ABOUT THIS EXERCISE: Print the records below word for word, beginning with the first line and ending once the line containing "Click Stax Capital logo on Private Funds card" is printed.

SOURCE RECORDS:
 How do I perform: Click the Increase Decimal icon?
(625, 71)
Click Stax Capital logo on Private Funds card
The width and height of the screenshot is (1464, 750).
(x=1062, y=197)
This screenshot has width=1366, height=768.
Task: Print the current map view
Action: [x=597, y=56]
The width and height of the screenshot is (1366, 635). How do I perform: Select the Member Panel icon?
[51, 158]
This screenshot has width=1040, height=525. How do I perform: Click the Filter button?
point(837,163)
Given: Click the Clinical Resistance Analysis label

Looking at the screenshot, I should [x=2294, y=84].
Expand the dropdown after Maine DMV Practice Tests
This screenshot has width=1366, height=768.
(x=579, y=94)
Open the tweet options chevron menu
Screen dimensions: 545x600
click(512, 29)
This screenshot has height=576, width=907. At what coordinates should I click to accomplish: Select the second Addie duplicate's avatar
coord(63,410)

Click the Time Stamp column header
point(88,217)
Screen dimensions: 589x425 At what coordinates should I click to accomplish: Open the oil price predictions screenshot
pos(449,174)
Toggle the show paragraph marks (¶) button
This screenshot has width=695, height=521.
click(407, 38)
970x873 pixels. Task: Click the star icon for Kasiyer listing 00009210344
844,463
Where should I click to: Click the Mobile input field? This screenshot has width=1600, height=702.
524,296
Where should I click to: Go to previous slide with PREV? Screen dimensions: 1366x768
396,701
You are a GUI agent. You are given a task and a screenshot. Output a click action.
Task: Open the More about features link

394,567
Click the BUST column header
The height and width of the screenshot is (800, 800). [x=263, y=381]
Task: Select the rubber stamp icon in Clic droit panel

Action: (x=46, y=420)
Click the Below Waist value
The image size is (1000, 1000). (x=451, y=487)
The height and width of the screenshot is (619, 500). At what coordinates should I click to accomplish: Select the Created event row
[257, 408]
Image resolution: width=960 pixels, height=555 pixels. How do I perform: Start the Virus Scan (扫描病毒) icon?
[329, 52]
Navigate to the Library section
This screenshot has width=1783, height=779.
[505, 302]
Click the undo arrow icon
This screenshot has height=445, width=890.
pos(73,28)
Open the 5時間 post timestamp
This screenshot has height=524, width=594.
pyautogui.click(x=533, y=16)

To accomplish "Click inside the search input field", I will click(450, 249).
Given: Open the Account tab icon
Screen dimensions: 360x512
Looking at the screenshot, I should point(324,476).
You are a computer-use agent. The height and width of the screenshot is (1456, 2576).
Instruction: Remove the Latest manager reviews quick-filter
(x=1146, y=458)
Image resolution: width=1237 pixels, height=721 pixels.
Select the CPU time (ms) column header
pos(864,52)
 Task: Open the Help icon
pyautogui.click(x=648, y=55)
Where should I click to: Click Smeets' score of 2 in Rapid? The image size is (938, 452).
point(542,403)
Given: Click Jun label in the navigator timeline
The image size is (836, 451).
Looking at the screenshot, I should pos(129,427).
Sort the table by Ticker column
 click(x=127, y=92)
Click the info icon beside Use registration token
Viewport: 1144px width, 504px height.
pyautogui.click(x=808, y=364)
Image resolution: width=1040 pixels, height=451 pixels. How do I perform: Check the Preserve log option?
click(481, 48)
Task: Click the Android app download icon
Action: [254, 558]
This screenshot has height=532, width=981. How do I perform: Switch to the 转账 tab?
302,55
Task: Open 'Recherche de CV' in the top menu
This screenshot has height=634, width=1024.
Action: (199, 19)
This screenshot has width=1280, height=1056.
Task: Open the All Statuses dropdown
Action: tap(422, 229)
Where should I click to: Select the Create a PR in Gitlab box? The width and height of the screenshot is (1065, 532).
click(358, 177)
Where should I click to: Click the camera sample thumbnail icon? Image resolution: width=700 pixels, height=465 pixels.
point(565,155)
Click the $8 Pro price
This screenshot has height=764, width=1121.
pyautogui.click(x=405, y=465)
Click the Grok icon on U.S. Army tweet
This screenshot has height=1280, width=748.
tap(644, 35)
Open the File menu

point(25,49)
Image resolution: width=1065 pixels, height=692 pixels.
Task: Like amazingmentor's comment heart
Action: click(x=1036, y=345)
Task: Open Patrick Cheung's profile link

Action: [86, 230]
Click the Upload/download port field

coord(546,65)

OUTPUT BELOW:
 How do I perform: Click the Increase Decimal icon?
(625, 71)
Click Stax Capital logo on Private Funds card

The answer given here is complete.